David E. Grilley wrote:
"Gentlemen, I'm sorry, but as a
primary flight instructor, I distinctly remember teaching my students to
check their compass on runway line-up. While new technology is great,
sometimes it is a failure to follow basic principles that gets us in a
bind like this."
Tom Farrier wrote:
"Both Mr. Grilley and Wingman raise valid points. Too frequently, pilots seem to forget they have heading
indicators until they're airborne. In December of 1999, a United crew
that got turned around in low visibility while taxiing in at Providence
(PVD) possibly could have avoided some confusion if they'd observed
themselves taxiing on a heading obviously askew from that of their
intended taxiway (although a closed runway they expected to encounter en
route to the terminal was on a similar heading).
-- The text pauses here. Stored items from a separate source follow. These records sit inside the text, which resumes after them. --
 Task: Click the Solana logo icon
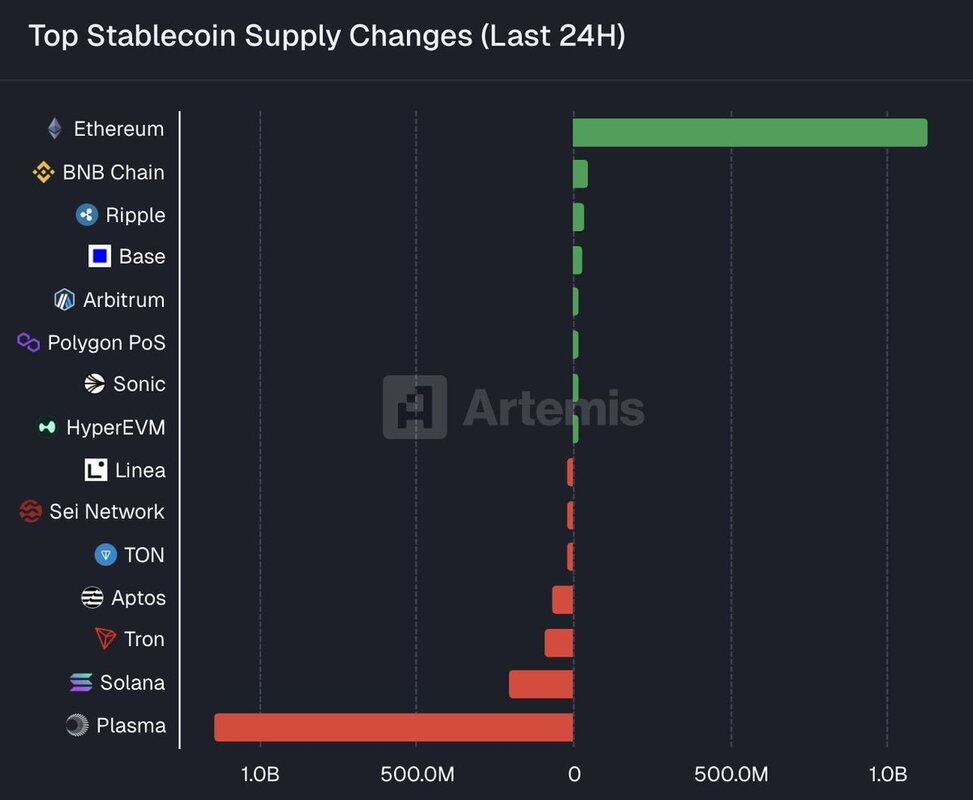[x=81, y=683]
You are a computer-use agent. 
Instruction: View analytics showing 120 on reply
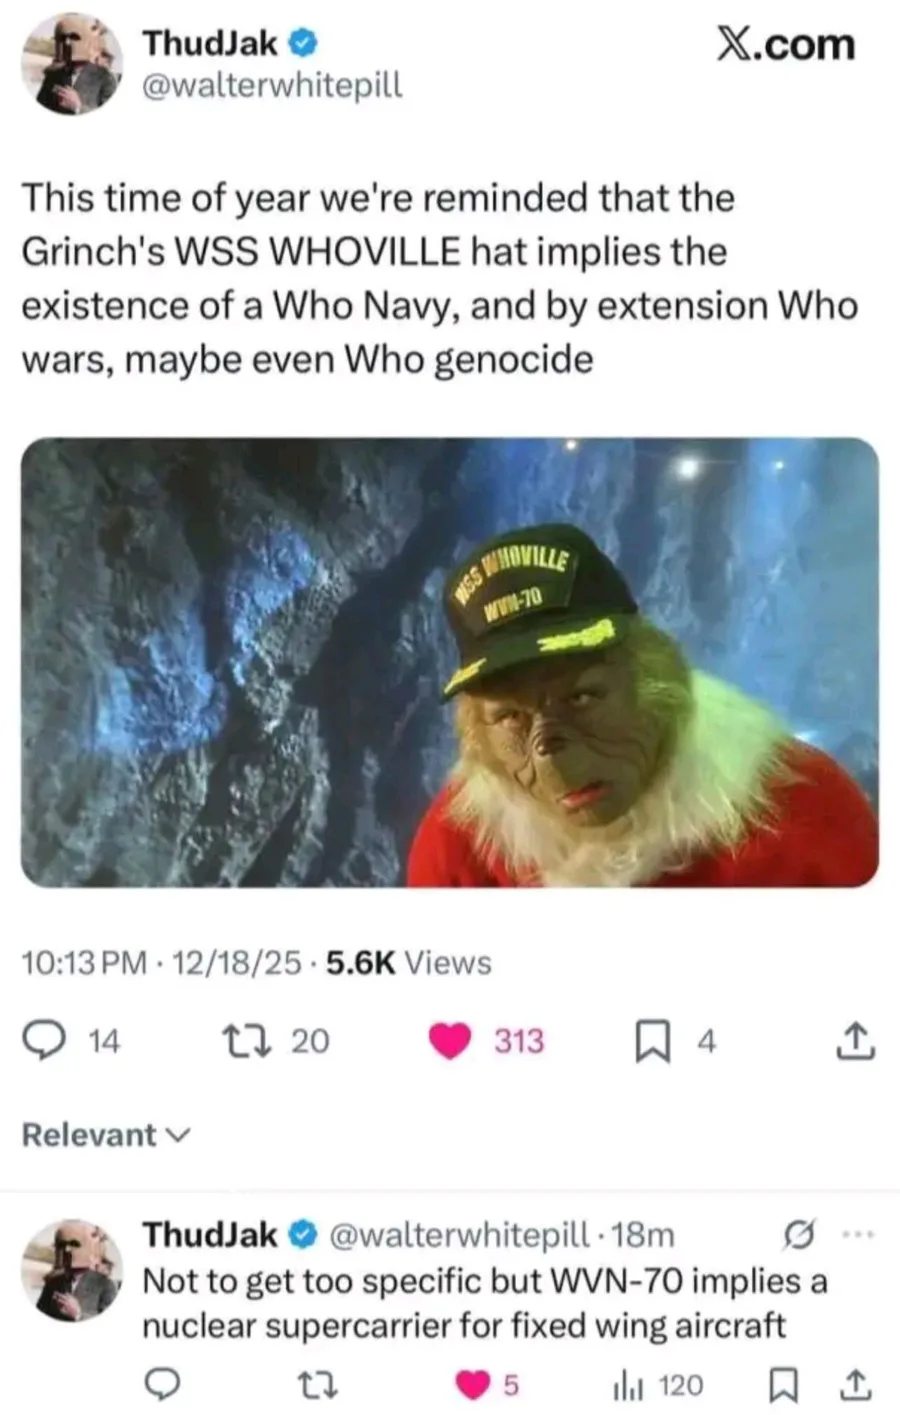657,1384
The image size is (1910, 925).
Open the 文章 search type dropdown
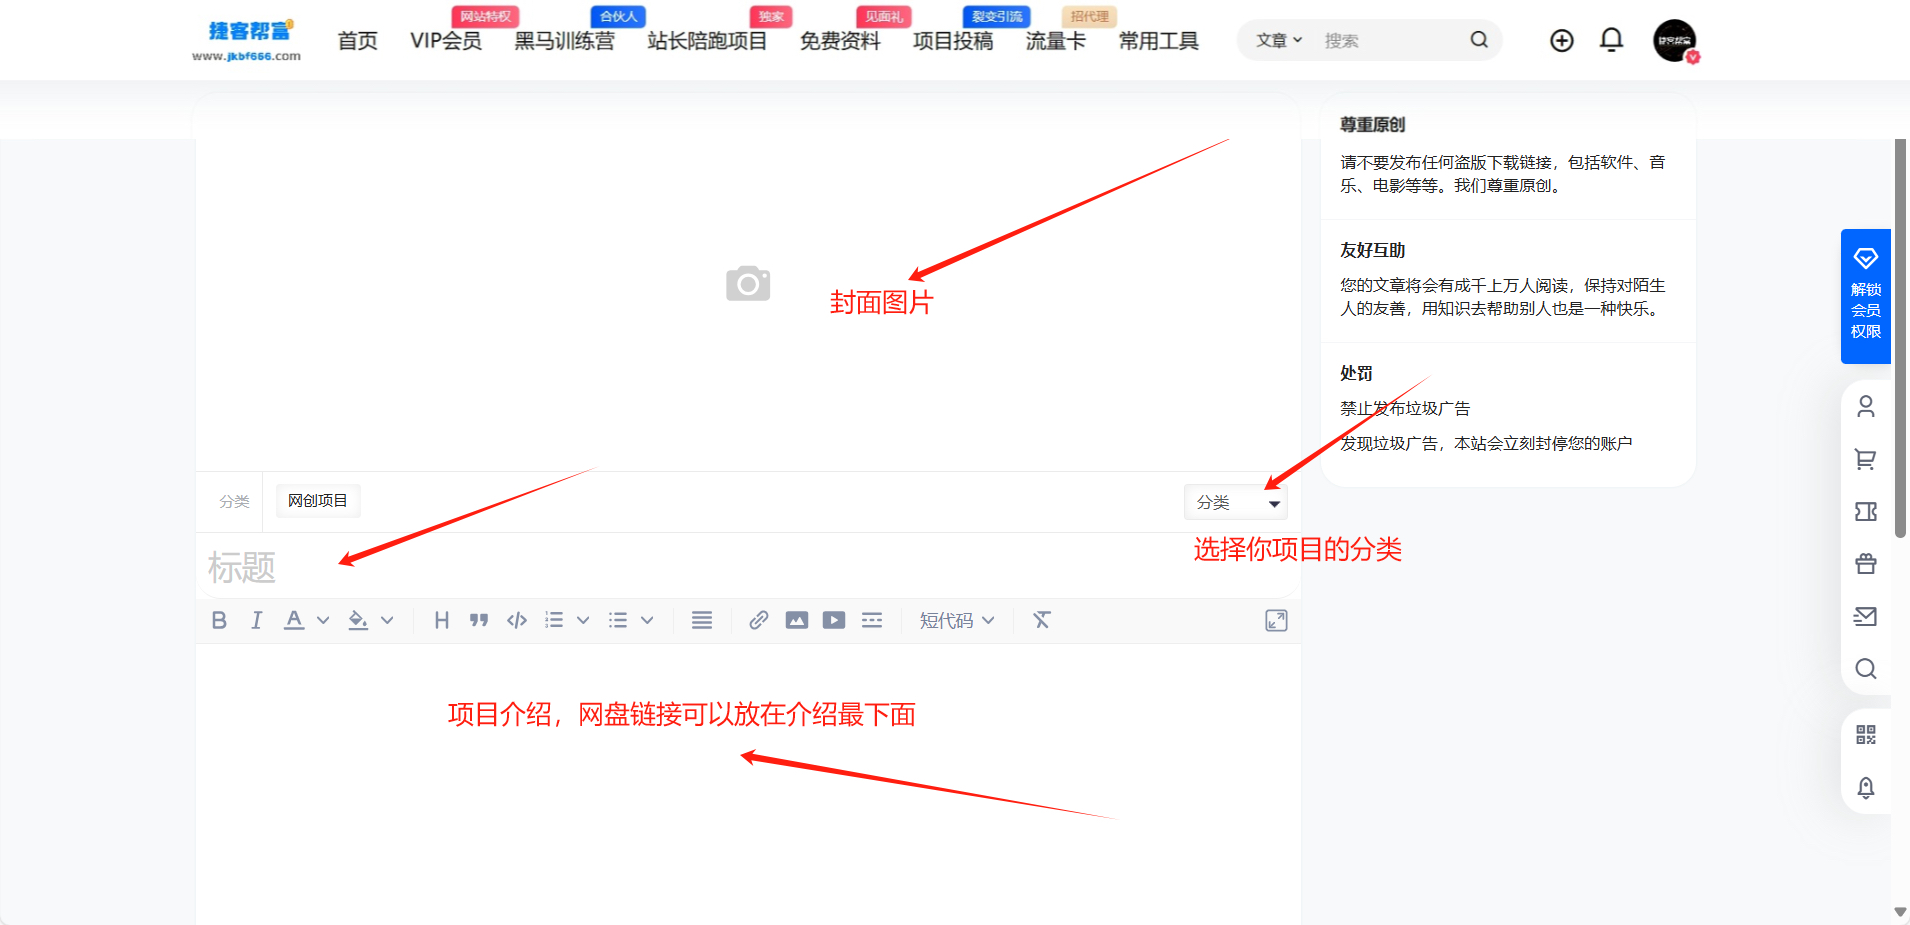[x=1279, y=40]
By the same token,
relying on heading alone isn't much better; in October of 2000 a
Singapore Airlines crew came to grief after trying to take off from a
closed runway at Taipei (TPE) parallel to their assigned departure
runway.
The FAA has tried hard to solve these problems with both education and a variety of anti-incursion aids, most
particularly the standardized runway and taxiway signage that was
mandated some years back. Still, there are local "gotchas" at
almost every large airport - taxiways that change names, number/letter
combinations that lend themselves to confusion when observed in poor
lighting or visibility at taxiing speeds, etc. From a purely objective
standpoint, there probably isn't a way to reduce human error in the
surface environment much further without some kind of technology that
really helps situational awareness in a tangible manner, such as
GPS-driven depictions of the airport with "own position," i.e., moving
map displays of some type. And, until the cost of such solutions comes
down significantly, there probably won't be many GA-friendly solutions
to help the bulk of the flying community.
Finally, I'd respectfully suggest to the entire Flight Tech Online readership that the Lexington tragedy is
looking more and more like a classic multiple-link chain of causality.
Hopefully, the aviation community will take to heart the various
speculations and theories currently in circulation as valid issues for
self-examination, while realizing this investigation has a long way to
go."
Reader David Sims wrote:
"Surely Mr. Grilley's argument falls apart when he says "...sometimes it is a failure to follow basic
principles that gets us in a bind like this." It is exactly because
humans are fallible and procedures, for whatever reason, are not
followed to the letter that devices that alert us to possible errors
should be encouraged."
Reader Marcel Martineau wrote:
"The problem is that a very small moment of inattention or distraction can be sufficient for the crew to
make a fatal mistake especially if something has been changed such as a
taxiway that leads to intersecting runways, the sun in the eyes,
expediency... There are also several factors which need to be
considered. The fatigue level of the pilots, each pilot state of mind,
the synergy between them, their experience level, the culture within an
airline, and the level of CRM [crew resource management] exercised in
this case must be considered. Often, depending on the experience level
on a particular type of aircraft, a authority role reversal can occur in
the cockpit or a crew member can fail to play the safety role expected
by any member of a crew.
The danger is not only taking off on the wrong runway but landing on the wrong runway or even landing at the
wrong airport. The challenge for a crew is to constantly concentrate on
the task at hand even after doing the same thing thousands of times. The challenge for Flight Operations Managers is to develop Standard
Operating Procedures that will cater to such dangers."
09-19-2006.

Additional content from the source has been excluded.